** Opening Available records block **

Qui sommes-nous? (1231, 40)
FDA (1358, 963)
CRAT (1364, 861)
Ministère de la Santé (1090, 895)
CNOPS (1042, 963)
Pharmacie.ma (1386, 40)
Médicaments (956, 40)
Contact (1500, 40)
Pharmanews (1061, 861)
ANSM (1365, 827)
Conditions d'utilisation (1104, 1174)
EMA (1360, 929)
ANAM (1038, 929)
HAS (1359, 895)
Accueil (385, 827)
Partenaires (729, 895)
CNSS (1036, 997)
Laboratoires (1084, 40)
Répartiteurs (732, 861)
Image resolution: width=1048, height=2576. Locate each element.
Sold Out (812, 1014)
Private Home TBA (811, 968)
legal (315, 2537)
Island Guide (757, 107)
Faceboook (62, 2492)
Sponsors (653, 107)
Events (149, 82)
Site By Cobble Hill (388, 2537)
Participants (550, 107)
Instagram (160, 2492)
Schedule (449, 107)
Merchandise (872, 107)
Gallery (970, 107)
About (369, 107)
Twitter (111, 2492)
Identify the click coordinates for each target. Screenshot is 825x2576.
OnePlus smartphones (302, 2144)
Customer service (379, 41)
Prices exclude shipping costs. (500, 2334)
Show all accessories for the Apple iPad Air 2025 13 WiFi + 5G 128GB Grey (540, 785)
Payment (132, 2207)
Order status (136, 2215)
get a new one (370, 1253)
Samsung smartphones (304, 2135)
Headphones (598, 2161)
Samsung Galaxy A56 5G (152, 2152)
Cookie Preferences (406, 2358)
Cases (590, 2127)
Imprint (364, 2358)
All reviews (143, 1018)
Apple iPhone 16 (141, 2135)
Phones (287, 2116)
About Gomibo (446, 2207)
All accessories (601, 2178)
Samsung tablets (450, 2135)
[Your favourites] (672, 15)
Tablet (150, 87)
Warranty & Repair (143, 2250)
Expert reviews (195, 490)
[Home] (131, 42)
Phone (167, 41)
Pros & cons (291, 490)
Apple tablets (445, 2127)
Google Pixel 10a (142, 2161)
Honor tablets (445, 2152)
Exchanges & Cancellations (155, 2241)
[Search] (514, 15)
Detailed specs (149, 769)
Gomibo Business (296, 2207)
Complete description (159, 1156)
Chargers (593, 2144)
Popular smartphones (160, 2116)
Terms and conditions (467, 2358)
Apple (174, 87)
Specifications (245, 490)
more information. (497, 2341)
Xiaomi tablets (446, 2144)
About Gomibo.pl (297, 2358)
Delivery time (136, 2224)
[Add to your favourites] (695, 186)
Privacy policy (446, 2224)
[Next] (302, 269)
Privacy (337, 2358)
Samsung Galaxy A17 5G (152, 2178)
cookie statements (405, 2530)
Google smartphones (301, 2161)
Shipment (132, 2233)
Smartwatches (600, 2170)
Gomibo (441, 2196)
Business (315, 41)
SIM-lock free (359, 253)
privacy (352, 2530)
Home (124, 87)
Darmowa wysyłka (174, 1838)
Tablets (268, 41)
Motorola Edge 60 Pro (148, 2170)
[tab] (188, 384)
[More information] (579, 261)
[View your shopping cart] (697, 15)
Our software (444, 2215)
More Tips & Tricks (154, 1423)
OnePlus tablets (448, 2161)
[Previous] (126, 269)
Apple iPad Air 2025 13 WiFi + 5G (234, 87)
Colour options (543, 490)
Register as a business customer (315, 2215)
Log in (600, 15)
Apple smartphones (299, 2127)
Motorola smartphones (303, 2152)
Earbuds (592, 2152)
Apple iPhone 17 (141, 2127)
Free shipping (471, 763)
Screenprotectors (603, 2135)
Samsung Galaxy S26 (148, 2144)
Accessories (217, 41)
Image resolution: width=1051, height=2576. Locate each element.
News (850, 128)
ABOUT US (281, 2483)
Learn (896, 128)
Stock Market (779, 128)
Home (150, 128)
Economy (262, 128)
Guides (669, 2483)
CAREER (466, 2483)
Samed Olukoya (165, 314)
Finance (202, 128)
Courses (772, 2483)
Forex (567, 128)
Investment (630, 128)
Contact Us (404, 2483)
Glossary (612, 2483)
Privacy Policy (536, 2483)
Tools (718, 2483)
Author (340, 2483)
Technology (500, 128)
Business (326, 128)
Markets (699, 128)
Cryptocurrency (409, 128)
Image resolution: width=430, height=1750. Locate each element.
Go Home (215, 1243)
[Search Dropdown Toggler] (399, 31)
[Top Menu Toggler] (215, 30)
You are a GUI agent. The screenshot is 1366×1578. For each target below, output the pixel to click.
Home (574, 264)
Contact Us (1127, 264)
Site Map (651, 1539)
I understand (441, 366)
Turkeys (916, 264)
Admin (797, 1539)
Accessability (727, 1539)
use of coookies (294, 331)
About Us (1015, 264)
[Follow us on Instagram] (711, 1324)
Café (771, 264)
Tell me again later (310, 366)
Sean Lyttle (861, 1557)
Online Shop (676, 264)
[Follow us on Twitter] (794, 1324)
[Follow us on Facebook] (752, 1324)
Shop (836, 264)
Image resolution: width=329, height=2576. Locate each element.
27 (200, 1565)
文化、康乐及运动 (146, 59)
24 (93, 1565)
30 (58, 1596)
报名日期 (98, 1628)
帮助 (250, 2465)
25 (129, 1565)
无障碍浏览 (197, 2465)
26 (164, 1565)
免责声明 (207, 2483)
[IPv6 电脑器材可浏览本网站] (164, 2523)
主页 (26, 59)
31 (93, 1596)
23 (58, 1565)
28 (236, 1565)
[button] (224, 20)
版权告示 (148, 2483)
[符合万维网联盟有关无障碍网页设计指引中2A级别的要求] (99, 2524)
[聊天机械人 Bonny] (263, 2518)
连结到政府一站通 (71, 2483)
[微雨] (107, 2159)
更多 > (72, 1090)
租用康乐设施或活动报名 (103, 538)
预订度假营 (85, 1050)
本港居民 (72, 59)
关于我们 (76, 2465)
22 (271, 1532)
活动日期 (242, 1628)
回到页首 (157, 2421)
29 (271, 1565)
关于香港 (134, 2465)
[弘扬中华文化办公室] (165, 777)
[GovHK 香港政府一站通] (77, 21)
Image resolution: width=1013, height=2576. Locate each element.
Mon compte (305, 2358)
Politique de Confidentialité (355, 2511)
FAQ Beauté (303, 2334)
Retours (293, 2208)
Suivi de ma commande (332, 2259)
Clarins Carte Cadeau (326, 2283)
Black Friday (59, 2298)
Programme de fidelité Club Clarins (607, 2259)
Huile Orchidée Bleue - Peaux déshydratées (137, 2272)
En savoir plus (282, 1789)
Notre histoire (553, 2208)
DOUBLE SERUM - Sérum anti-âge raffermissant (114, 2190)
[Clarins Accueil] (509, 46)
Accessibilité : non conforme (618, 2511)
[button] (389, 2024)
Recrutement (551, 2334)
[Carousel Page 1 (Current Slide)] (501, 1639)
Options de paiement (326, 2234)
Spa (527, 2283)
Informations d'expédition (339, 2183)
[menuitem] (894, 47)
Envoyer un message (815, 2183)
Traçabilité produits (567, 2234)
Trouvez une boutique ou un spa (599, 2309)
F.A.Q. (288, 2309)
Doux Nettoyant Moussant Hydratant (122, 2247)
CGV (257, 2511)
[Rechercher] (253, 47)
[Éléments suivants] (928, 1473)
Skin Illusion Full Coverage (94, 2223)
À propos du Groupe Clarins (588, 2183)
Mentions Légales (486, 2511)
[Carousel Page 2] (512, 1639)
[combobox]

** Closing Available records block **

Where the word "smartphones" occurs in a line of the records, copy that line.

OnePlus smartphones (302, 2144)
Samsung smartphones (304, 2135)
Popular smartphones (160, 2116)
Google smartphones (301, 2161)
Apple smartphones (299, 2127)
Motorola smartphones (303, 2152)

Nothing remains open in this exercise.